Workflow

Author

Affiliation

Andy Grogan-Kaylor

University of Michigan

Published

July 18, 2025

1 Introduction

I have increasingly been thinking about the idea of workflow in data science / data analysis work.

So many workflows follow the same conceptual pattern.

2 Visually and Conceptually

flowchart TB

ask[ask a question]-->open

open[open the raw data]-->keep

keep[select or keep variables]-->clean

clean[clean the data, e.g. outliers & errors]-->wrangle

wrangle[create any new variables or scales]-->descriptives

descriptives[descriptive statistics]-->visualize

visualize[visualize the data]-->analyze

analyze[analyze with bivariate or multivariate statistics]-->share["share your results with your community(ies)"]

A Common Data Workflow

3 Characteristics of Good Workflows

Increasingly, we want to think about workflows that are

documentable, transparent, and auditable: We have a record of what we did if we want to double check our work, clarify a result, or develop a new project with a similar process. We, or others, can find the inevitable errors in our work, and correct them.
replicable: Others can replicate our findings with the same or new data.
scalable: We are developing a process that can be as easily used with thousands or millions of rows of data as it can with ten rows of data. We are developing a process that can be easily repeated if we are constantly getting new or updated data, e.g. getting new data every week, or every month.

4 Complex Workflows

For complex workflows, we will often want to write a script or code.
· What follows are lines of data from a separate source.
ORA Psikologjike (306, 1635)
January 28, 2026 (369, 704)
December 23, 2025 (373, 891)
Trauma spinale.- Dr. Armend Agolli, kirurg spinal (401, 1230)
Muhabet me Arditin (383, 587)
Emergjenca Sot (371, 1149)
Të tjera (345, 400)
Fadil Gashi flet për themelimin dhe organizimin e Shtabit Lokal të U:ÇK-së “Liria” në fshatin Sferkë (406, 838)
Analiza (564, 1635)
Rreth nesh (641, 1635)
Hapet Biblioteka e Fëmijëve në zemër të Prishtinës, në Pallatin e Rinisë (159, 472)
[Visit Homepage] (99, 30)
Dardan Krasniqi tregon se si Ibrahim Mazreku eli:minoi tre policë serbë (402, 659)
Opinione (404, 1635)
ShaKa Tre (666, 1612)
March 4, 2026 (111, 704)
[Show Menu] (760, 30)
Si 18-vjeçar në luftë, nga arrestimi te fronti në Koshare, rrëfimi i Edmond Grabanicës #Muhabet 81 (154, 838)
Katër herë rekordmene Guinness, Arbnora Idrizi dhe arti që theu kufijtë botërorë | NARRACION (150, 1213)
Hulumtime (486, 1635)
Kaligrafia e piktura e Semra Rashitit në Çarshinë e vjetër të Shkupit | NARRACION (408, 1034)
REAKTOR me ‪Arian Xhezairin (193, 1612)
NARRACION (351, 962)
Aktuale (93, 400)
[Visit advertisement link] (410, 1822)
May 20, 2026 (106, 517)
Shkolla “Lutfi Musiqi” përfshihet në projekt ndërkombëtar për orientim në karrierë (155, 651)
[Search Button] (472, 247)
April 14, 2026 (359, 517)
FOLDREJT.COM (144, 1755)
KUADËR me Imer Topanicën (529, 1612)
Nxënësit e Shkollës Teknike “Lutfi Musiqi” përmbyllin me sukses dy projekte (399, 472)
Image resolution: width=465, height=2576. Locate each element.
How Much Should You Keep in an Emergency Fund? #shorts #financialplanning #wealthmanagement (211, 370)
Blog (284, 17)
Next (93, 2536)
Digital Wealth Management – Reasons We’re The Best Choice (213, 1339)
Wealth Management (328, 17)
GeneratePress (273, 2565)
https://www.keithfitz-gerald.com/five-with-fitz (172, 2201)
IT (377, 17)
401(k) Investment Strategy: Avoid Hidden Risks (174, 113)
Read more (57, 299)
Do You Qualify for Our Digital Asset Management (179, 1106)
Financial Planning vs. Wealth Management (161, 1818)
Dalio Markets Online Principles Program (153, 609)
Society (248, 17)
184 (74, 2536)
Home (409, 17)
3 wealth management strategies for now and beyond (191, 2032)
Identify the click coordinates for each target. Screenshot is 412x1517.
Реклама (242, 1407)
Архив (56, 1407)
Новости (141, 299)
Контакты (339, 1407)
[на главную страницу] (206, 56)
Complex Workflows Benefit From Scripts or Code

The more graphs or calculations I have to make, the more complex the project, the more the desires of the client are likely to change, the more frequently the data is being updated, the more team members that are involved in the workflow, and/or the more mission critical the results (i.e. I need auditability, documentation, and error correction) the more likely I am to use a scripting or coding tool like Stata or R.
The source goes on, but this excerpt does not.